Il existe des preuves épidémiologiques scientifiquement indiscutables de l'efficacité des vaccins. La disparition de la variole, de la diphtérie et de la poliomyélite, trois maladies d'une extrême gravité en témoignent. A l'inverse, l'arrêt de la vaccination contre la coqueluche en Grande-Bretagne, faisant suite à des rumeurs d'effets secondaires, a immédiatement provoqué deux fortes épidémies de plusieurs dizaines de milliers de cas en 1978 et 1980. Des informations inexactes ou mal communiquées peuvent avoir de graves conséquences. Trois exemples l'illustrent :
- La grippe saisonnière : elle est une cause importante de mortalité chaque hiver (plusieurs milliers de cas) chez les personnes âgées de plus de 65 ans et chez les personnes affaiblies par d'autres maladies, surtout lorsqu'elles n'ont pas été vaccinées. On a trop insisté dans les médias sur la relative bénignité de la pandémie de 2009 et l'on a omis de rappeler les cas mortels pourtant parfaitement analysés et identifiés. Les recommandations de vaccination pour 2011-2012 sont justifiées par la gravité de la grippe, particulièrement chez les personnes à risque y compris les nourrissons, et la démobilisation, actuellement observée, expose au risque d'une remontée des hospitalisations et de la mortalité.
- La rougeole : une spectaculaire épidémie sévit depuis 2008 en Europe et en particulier en France, où la troisième vague épidémique a déjà atteint en 2011 plus de 14 600 personnes. On a déjà constaté plus de 10 décès par rougeole dont 6 en 2011. Or, c'est une des maladies infectieuses les plus contagieuses. Pour l'éliminer, il est important que 95 % de la population soit vaccinée.
- Les cancers du col de l'utérus : le vaccin contre le papillomavirus prévient la majorité des cas de ces cancers. Aucun lien de causalité n'est retrouvé entre la vaccination et les complications qui lui ont été imputées. Le faible nombre de maladies auto-immunes rapportées chez les jeunes filles vaccinées n'est pas différent de celui attendu dans cette classe d'âge. On ne peut ainsi que déplorer les alarmes médiatiques récentes sur les risques de ces vaccins.

### Données fournies:

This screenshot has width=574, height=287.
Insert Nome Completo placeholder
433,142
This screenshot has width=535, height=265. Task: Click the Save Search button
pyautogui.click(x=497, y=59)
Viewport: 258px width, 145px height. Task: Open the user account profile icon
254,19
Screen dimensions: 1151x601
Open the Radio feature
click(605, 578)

==

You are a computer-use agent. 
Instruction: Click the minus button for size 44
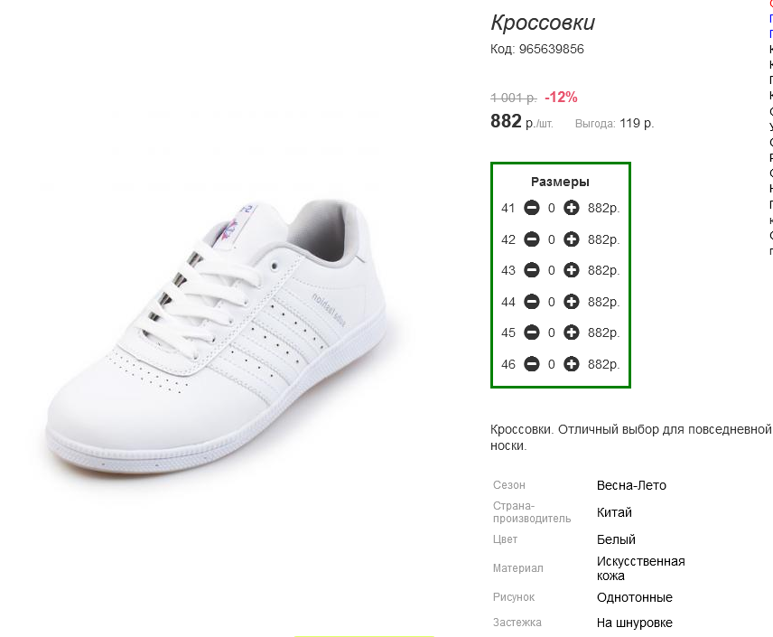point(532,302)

### Consigne:
Rédigez la suite du texte sur l'efficacité des vaccins, en reprenant après sa dernière phrase.

### Réponse:
Pour être efficace, un vaccin doit induire une réponse immunitaire protectrice contre l'agent infectieux dont il contient des éléments. Cette induction nécessite, dans la plupart des cas, l'introduction conjointe dans le vaccin de substances appelées "adjuvants" ; elles interviennent en stimulant les récepteurs TOLL dont la découverte vient de valoir à Jules Hoffmann, le prix Nobel de médecine. Les enfants, à qui on avait réservé le vaccin sans adjuvant, lors de la récente campagne de vaccination contre le virus grippal H1N1, avaient paradoxalement plus besoin de l'adjuvant que les adultes car ils n'avaient généralement pas été exposés à un virus proche du virus à l'origine de l'épidémie.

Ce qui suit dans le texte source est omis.